==== Material provided ====

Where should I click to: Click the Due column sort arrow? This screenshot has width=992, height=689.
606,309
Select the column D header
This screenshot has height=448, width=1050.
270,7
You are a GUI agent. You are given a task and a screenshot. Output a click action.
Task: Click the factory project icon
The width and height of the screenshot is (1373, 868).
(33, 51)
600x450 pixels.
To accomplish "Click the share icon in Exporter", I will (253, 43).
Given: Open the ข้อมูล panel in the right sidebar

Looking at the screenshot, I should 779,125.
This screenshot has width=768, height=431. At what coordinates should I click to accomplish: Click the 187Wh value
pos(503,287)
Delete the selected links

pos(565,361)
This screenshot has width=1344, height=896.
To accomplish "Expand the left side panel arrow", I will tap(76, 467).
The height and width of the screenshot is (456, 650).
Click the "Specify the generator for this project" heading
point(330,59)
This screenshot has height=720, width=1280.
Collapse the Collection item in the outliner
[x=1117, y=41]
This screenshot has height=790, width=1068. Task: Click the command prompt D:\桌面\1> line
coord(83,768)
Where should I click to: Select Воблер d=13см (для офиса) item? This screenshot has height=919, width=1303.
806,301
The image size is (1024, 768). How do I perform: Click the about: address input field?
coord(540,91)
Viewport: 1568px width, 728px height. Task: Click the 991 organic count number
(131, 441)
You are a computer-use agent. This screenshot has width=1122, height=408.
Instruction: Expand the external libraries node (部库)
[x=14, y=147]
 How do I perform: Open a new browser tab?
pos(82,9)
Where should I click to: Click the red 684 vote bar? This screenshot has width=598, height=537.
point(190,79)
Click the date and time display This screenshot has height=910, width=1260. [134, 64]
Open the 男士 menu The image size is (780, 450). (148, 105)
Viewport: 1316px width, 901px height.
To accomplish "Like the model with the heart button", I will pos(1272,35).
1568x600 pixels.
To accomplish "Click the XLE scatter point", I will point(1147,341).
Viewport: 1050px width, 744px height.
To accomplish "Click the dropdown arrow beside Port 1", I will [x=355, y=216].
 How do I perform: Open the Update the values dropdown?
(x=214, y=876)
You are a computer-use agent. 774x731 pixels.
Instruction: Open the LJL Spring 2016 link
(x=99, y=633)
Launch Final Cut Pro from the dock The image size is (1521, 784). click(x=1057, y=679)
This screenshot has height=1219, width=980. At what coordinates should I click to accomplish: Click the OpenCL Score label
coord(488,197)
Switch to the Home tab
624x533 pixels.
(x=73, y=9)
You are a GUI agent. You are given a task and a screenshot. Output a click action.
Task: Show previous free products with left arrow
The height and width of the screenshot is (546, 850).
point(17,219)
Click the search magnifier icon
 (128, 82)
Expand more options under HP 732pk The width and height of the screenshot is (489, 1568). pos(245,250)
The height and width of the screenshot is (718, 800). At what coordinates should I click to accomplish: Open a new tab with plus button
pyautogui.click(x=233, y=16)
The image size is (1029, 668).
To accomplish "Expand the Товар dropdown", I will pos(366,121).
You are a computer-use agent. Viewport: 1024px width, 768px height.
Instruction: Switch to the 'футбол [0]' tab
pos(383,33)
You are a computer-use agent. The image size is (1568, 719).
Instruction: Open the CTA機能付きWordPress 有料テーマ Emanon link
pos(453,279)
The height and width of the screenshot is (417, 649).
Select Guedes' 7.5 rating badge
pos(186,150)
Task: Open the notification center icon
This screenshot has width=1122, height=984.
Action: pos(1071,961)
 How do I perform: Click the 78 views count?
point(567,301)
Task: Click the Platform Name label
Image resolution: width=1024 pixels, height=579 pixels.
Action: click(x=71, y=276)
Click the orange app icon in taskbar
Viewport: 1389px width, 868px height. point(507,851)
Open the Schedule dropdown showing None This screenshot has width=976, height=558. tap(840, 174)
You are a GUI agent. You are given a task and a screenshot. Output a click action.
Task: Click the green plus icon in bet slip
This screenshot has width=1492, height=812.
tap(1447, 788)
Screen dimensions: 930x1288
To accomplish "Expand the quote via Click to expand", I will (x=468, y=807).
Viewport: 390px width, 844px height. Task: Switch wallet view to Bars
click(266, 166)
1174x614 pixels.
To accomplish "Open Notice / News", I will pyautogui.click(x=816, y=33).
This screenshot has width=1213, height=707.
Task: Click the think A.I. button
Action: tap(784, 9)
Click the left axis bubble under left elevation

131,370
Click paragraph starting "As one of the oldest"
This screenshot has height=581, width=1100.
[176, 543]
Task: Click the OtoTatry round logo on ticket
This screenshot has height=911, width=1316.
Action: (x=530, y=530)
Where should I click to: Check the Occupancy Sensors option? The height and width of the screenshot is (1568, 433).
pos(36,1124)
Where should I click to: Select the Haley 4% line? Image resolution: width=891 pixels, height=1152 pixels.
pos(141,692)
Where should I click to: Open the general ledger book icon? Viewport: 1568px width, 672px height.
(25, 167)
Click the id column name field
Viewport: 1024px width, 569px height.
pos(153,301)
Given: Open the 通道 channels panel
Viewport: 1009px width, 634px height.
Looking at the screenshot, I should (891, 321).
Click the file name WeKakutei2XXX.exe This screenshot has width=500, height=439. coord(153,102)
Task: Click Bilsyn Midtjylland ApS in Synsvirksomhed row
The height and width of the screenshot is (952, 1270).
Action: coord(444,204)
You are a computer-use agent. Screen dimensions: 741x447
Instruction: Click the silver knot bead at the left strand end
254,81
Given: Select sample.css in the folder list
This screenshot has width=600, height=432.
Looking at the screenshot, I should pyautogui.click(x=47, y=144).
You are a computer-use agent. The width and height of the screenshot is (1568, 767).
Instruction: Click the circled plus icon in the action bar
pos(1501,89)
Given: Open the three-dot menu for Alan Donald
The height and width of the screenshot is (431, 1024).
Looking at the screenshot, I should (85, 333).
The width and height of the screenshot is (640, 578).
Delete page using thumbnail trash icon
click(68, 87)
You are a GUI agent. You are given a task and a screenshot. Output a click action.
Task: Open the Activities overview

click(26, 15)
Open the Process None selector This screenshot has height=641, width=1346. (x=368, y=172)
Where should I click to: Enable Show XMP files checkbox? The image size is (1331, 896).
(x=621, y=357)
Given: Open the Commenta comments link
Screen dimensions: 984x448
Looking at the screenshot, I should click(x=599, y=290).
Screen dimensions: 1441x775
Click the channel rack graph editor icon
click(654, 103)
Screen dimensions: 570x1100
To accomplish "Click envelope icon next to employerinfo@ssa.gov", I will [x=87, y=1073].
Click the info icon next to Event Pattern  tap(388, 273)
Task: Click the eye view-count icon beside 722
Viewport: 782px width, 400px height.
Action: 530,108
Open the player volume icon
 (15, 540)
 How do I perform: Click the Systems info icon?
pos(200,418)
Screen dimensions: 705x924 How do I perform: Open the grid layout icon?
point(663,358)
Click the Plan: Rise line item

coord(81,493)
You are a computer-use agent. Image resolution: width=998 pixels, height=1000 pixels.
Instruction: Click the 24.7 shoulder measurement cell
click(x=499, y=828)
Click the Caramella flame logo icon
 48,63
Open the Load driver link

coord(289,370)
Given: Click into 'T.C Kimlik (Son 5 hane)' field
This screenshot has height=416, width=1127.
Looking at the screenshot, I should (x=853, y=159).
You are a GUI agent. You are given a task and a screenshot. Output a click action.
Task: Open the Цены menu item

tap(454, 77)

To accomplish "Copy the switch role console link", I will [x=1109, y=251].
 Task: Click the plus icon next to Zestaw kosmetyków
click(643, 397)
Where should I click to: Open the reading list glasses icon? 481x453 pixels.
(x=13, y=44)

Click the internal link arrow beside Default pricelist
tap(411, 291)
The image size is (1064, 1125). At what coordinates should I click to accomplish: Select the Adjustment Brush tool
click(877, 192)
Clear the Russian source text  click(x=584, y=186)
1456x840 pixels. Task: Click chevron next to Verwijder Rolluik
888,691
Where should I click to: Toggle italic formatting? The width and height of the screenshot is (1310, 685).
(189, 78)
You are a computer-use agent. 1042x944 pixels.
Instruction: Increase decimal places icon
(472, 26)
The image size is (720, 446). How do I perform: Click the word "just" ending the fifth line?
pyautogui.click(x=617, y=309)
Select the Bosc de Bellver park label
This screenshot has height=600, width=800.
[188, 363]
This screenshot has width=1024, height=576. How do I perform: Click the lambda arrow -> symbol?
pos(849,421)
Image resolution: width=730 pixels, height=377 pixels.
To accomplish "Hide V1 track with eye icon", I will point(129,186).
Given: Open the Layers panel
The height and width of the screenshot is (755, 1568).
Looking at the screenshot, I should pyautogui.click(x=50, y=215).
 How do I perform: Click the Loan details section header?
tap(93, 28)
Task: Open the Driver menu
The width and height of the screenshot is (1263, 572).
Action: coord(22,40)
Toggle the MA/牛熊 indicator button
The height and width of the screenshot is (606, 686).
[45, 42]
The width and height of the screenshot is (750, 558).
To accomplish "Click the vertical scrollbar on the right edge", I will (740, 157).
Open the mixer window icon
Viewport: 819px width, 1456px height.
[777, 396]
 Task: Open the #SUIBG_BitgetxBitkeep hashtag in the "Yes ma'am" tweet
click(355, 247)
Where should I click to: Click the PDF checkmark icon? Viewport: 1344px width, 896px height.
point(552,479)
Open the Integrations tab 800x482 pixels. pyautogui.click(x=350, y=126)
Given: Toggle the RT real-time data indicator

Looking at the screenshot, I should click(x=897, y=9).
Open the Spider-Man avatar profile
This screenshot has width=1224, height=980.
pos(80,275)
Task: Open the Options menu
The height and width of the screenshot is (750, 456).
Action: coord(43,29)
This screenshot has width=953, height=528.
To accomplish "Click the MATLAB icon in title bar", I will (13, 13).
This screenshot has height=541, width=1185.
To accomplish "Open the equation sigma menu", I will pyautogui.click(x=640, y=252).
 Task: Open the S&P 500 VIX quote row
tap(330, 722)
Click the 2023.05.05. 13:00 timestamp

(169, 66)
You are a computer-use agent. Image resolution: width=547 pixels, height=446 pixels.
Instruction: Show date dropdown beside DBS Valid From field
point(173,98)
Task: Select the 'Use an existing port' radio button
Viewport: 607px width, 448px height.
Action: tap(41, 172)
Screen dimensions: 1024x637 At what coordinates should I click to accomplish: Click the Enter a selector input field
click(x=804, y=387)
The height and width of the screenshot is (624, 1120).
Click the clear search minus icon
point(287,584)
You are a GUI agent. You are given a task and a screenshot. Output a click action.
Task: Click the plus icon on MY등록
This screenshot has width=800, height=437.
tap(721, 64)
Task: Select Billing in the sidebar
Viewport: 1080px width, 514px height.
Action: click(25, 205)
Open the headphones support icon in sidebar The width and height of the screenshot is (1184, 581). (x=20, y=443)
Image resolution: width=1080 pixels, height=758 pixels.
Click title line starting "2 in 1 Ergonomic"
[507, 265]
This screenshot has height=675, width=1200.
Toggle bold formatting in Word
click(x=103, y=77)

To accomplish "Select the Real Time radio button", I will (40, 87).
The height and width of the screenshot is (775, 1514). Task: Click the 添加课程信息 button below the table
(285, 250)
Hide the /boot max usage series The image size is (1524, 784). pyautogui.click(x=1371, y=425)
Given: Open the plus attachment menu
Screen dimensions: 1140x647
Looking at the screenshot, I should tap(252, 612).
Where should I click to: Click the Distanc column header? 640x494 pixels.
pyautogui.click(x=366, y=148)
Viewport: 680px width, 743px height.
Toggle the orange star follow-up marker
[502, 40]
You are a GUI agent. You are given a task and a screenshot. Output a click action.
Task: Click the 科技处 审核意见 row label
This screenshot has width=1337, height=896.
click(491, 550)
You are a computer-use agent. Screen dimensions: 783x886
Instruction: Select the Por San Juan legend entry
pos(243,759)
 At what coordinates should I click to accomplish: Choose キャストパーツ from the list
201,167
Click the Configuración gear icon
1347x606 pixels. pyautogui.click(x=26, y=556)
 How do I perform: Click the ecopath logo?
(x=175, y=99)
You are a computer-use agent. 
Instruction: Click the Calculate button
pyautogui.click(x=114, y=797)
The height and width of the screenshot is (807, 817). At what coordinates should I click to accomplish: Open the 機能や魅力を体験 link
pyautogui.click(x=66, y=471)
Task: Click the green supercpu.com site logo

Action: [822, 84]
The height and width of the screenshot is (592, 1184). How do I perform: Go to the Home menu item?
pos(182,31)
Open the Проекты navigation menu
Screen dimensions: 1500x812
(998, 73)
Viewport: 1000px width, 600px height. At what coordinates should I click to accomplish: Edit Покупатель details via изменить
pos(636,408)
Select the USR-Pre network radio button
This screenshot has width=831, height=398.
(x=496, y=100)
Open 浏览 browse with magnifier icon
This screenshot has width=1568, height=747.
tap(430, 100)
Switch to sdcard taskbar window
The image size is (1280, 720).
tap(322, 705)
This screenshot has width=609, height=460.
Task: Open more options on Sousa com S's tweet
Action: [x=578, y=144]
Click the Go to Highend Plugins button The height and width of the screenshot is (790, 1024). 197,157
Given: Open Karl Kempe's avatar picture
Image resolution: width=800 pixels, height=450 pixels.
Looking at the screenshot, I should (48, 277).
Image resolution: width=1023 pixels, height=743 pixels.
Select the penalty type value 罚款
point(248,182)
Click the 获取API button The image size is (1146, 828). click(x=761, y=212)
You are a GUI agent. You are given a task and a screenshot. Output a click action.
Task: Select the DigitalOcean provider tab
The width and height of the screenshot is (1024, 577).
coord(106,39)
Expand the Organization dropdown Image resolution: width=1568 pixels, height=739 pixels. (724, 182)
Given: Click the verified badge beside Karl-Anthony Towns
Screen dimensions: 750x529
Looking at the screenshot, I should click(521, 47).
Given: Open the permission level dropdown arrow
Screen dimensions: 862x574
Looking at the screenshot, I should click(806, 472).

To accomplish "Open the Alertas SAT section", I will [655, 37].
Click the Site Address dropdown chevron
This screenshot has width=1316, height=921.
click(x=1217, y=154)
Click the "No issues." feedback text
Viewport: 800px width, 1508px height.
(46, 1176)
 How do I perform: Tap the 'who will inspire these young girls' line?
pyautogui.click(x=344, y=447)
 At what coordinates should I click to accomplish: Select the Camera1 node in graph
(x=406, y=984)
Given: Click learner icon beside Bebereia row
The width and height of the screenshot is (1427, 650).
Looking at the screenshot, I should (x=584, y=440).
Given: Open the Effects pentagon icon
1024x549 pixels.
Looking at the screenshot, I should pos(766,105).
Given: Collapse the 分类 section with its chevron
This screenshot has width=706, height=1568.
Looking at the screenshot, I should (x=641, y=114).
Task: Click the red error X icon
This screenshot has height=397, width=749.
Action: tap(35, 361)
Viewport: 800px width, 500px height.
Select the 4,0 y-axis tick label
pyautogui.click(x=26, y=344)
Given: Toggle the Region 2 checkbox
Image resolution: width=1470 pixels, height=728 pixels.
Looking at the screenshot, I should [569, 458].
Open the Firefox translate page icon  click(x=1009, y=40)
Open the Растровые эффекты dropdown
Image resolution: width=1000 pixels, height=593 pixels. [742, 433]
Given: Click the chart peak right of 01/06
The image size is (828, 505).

====

* Problem: Could you transcribe the entries above word for word, from the line with "Screen dimensions: 930x1288" down to the line with "Task: Click Bilsyn", keeping both?

* Your response:
Screen dimensions: 930x1288
To accomplish "Expand the quote via Click to expand", I will (x=468, y=807).
Viewport: 390px width, 844px height. Task: Switch wallet view to Bars
click(266, 166)
1174x614 pixels.
To accomplish "Open Notice / News", I will pyautogui.click(x=816, y=33).
This screenshot has width=1213, height=707.
Task: Click the think A.I. button
Action: tap(784, 9)
Click the left axis bubble under left elevation

131,370
Click paragraph starting "As one of the oldest"
This screenshot has height=581, width=1100.
[176, 543]
Task: Click the OtoTatry round logo on ticket
This screenshot has height=911, width=1316.
Action: (x=530, y=530)
Where should I click to: Check the Occupancy Sensors option? The height and width of the screenshot is (1568, 433).
pos(36,1124)
Where should I click to: Select the Haley 4% line? Image resolution: width=891 pixels, height=1152 pixels.
pos(141,692)
Where should I click to: Open the general ledger book icon? Viewport: 1568px width, 672px height.
(25, 167)
Click the id column name field
Viewport: 1024px width, 569px height.
pos(153,301)
Given: Open the 通道 channels panel
Viewport: 1009px width, 634px height.
Looking at the screenshot, I should (891, 321).
Click the file name WeKakutei2XXX.exe This screenshot has width=500, height=439. coord(153,102)
Task: Click Bilsyn Midtjylland ApS in Synsvirksomhed row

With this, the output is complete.